There are a number of different sub-types of vascular malformations, depending on the predominant channel abnormality. These include:
- Capillary malformations (portwine stains)
- Lymphatic malformations (sponge-like collection of abnormal channels and cystic spaces that contain clear fluid)
- Arteriovenous malformations (a connection between the veins and arteries)
- Combined vascular malformations (involves two or more types of vessel abnormalities)
How are vascular malformations diagnosed and treated?
Correct diagnosis and treatment of vascular malformations are crucial.
The first step in evaluating patients involves a history, physical and diagnostic imaging. Dr. Mussman may use MRI and MR angiography for the diagnosis of vascular anomalies.

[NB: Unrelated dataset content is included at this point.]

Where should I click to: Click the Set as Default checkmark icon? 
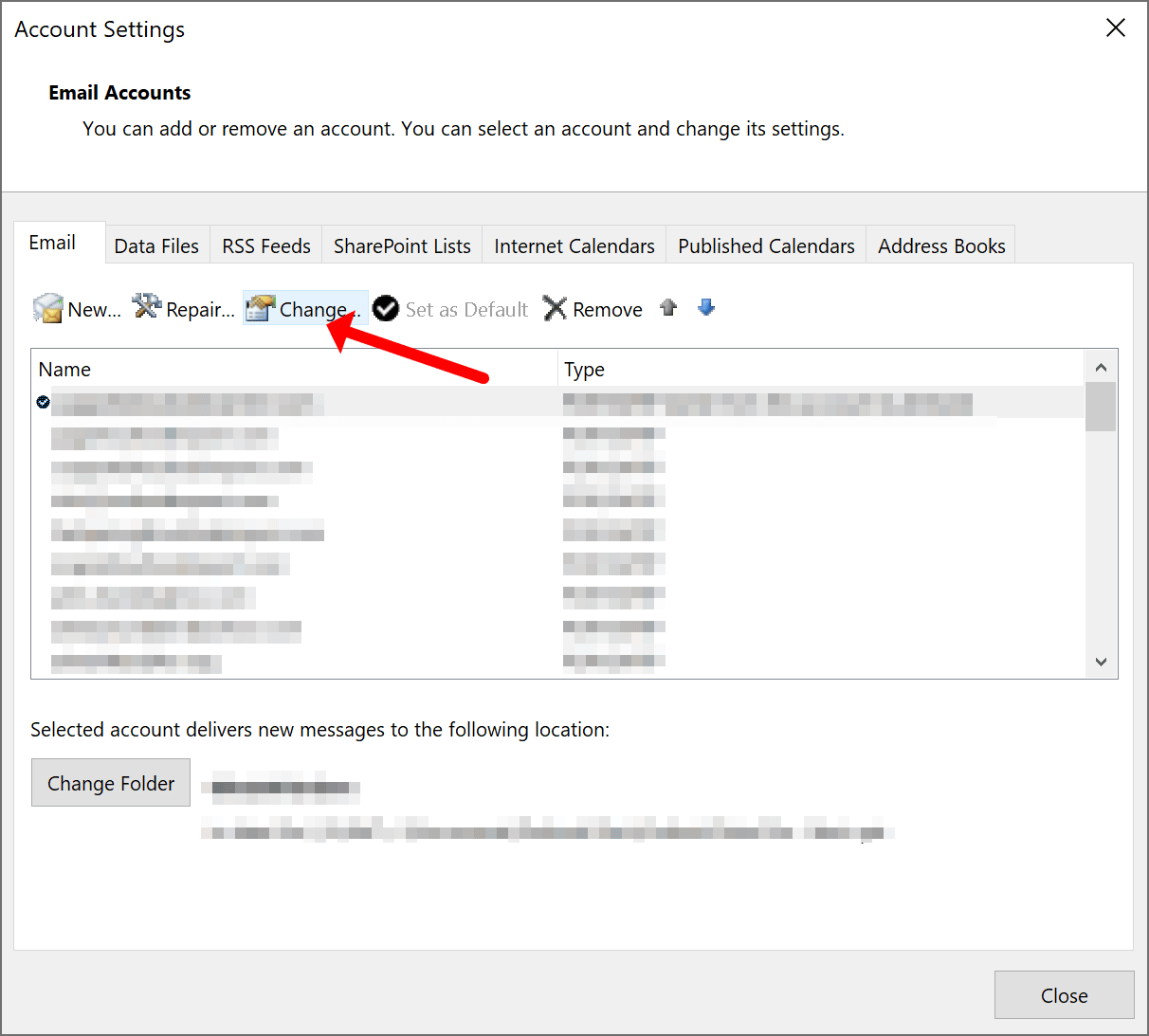coord(386,308)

The most common vascular anomalies treated by Dr. Mussman are hemangiomas, venous and arteriovenous malformations, and lymphatic malformations. Some malformations, like capillary hemangiomas, go away on their own when the child is between 7 and 10 years. Others, like port-wine stains, should be treated because they may be associated with underlying disease.
If left untreated, port-wine stains can cause vascular blebs, or nodules, that can bleed significantly. Port-wine stains on the forehead or eyelids may be linked to Sturge-Weber Syndrome, a congenital neurological disorder. Infants with port-wine stains in those areas should be thoroughly evaluated. A series of laser treatments can begin as early as the first two weeks of life for small port-wine stains or hemangiomas.

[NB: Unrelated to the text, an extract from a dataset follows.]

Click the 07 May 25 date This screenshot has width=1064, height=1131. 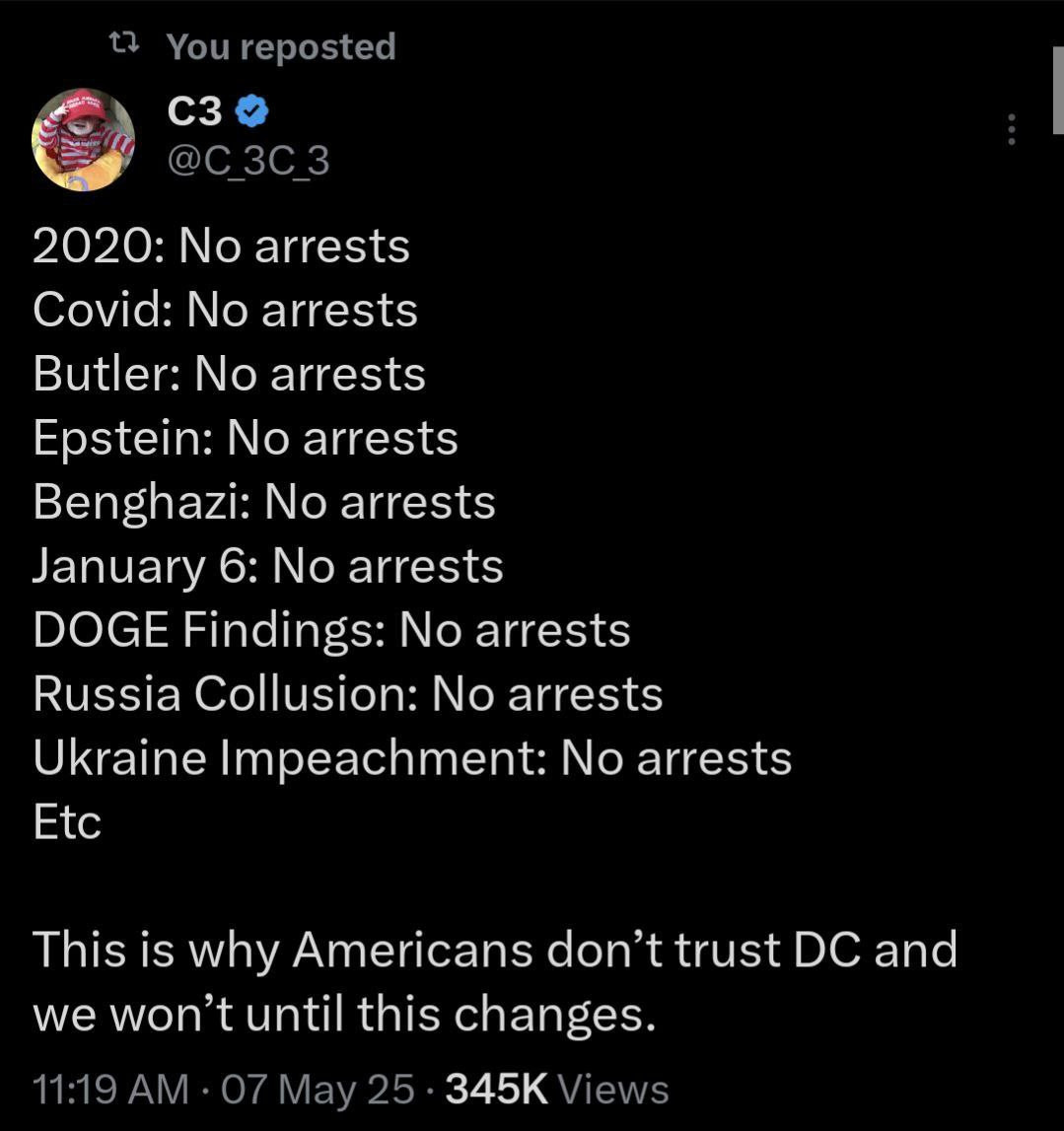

Arteriovenous malformations (AVMs) generally appear during adolescence. Most AVMs extend into deep tissue, making surgery impossible, but require treatment.

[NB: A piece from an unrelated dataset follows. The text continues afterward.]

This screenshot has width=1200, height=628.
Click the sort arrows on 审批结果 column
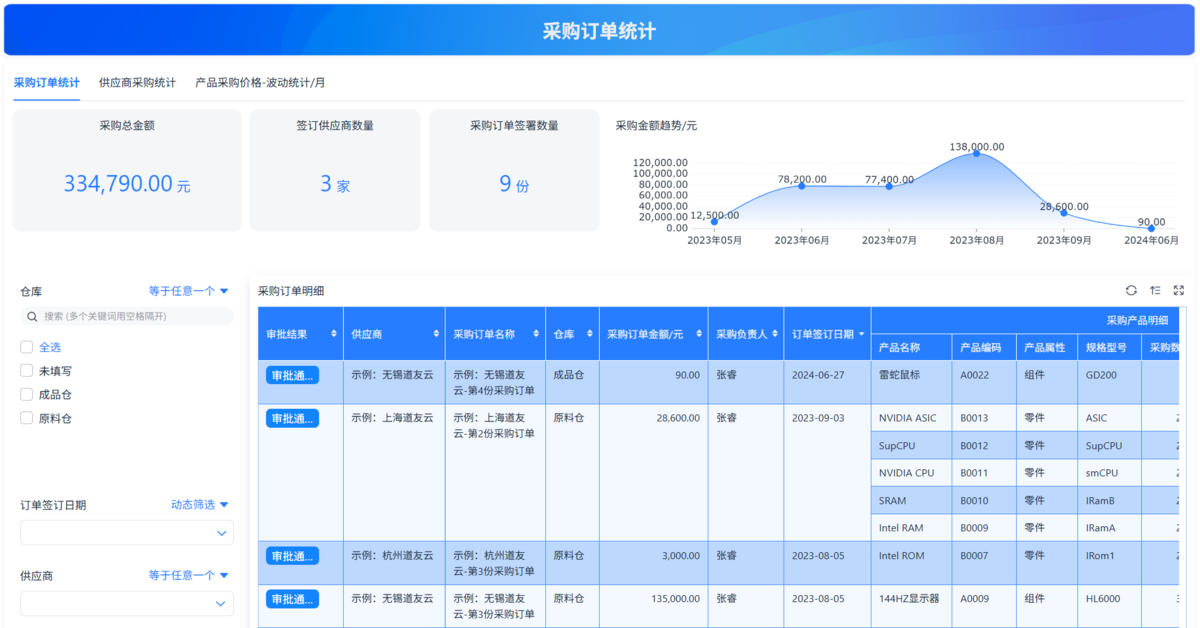[x=334, y=334]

Treatment for vascular malformations involves stopping or reducing the blood supply by injecting medication into the area. Large venous malformations require a series of injections.
For extensive malformations that are operable, like superficial arteriovenous malformations and benign lesions that interfere with function, surgical resection is usually performed. Prior to surgery, a combination of nonsurgical therapies may be used to decrease blood flow to the lesion or reduce its size.